Structural features of an ancient mammalian uricase. (A) Superposition of the Anc19/22 structure (gray) on uricases from Bacillus sp. (red; PDB ID code 1J2G), Aspergillus flavus (green; PDB ID code 2YZE), and Arthrobacter globiformis (blue; PDB ID code 1R56). Structurally conserved regions are shown in gray, and divergent regions are highlighted red, green, and blue, respectively. For reference, uric acid from holo A. flavus uricase (PDB ID code 3OBP) is modeled as black sticks; active site residues are shown as white, side-chain sticks. (B) Close-up view of the active site with side chains shown as sticks (N, blue; O, red) and the α-carbon shown as a sphere. (C) Global and close-up view of the tetramer showing the location of the three large-effect amino acid replacements in red.
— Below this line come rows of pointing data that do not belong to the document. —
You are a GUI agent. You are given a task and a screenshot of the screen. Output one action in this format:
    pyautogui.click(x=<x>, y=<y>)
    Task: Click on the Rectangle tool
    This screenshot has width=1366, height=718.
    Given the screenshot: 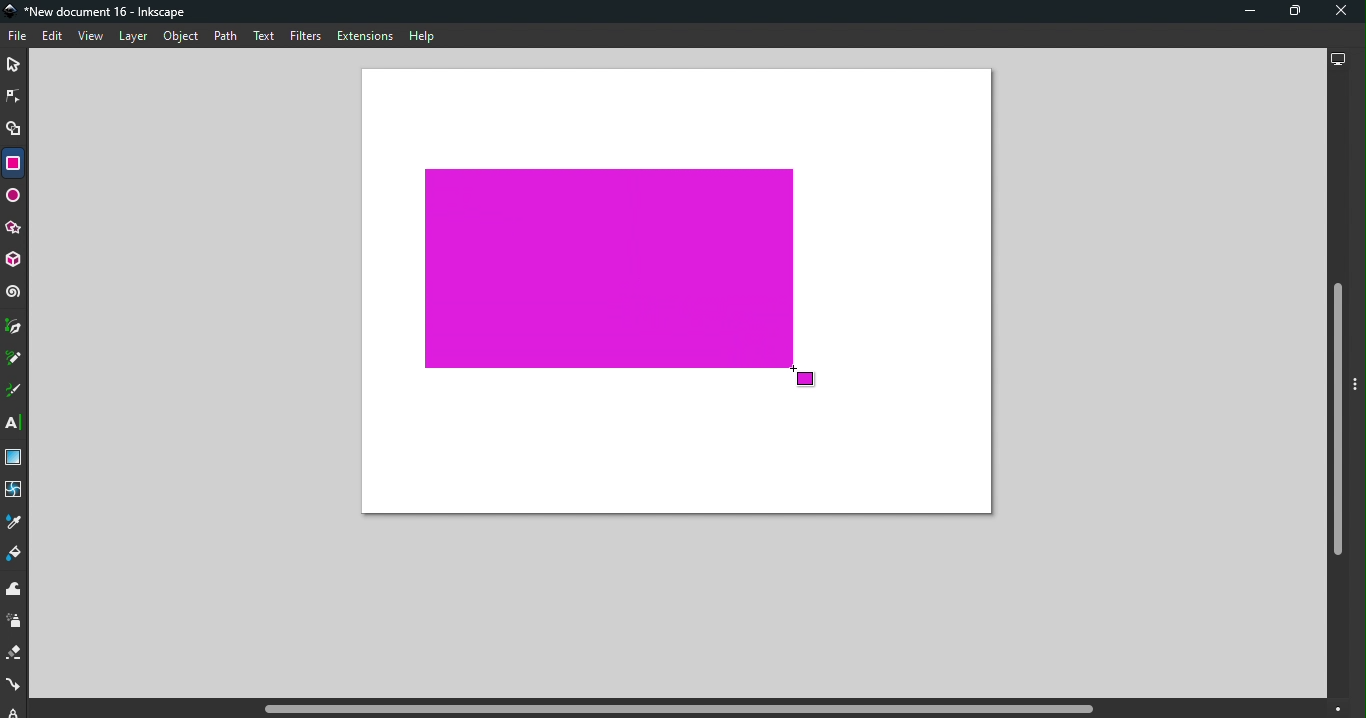 What is the action you would take?
    pyautogui.click(x=12, y=163)
    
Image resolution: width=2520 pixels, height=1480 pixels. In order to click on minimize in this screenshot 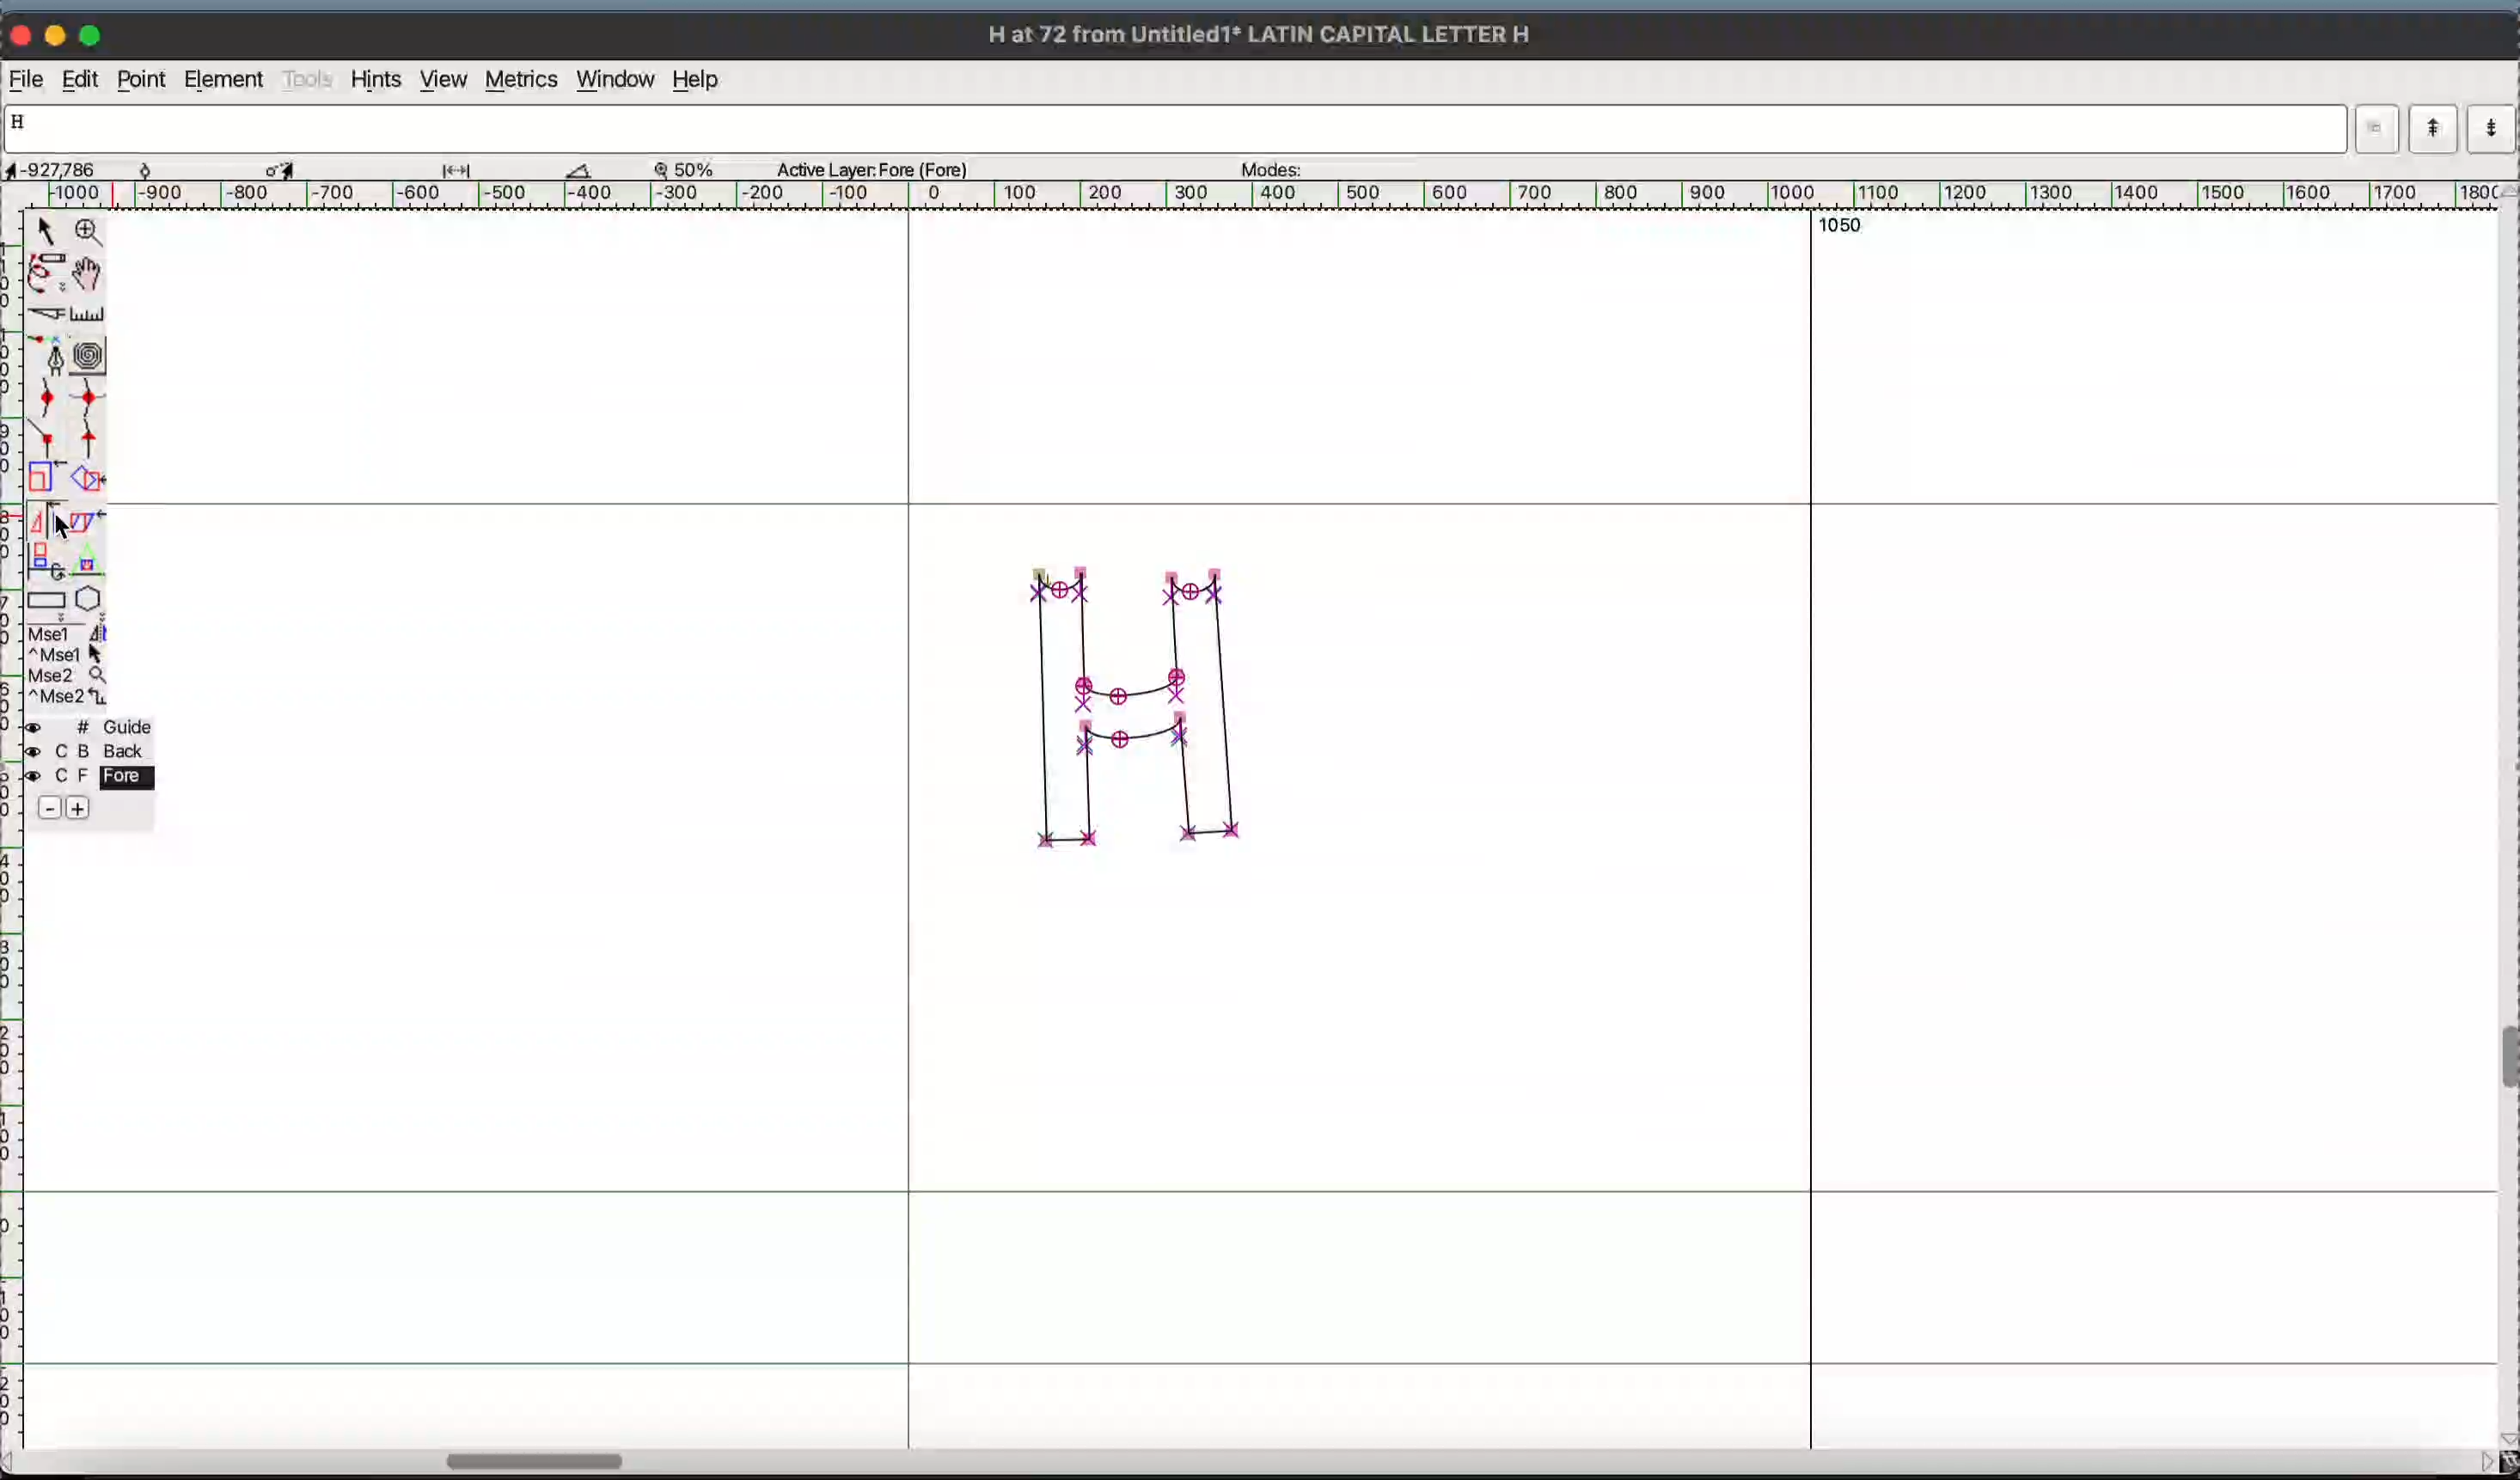, I will do `click(59, 33)`.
Monomers A and C are colored white, whereas B and D are colored tan. (D–G) Close-up views of S232, Y240, and F222, respectively.

Fig. 3.

Expression and function of ancestral uricases in human HepG2 cells. (A) Colocalization studies between An19/22 (red, Upper) and An27 (red, Lower) with the peroxisome marker catalase (green). Merged images show colocalization (yellow). Nuclear staining with DAPI (blue). (B) Intracellular uricase activity in control and An19/22- and An27-expressing cells. (C) Intracellular uric acid levels in HepG2 control cells (empty vector; EV) and cells stably expressing An19/22 or An27 and exposed to increasing levels of fructose (from 0 to 20 mM). (D) Intracellular triglyceride levels in HepG2 control cells (EV) and cells stably expressing An19/22 or An27 and exposed to increasing levels of fructose (from 0 to 20 mM). (*P < 0.05 and **P < 0.01 vs. no fructose.) (E) Representative Western blot of lysates from HepG2 cells stably expressing an empty vector control or An19/22. ACC, Acetyl-Coa carboxylase; AMPK, AMP kinase; P, phosphorylated protein.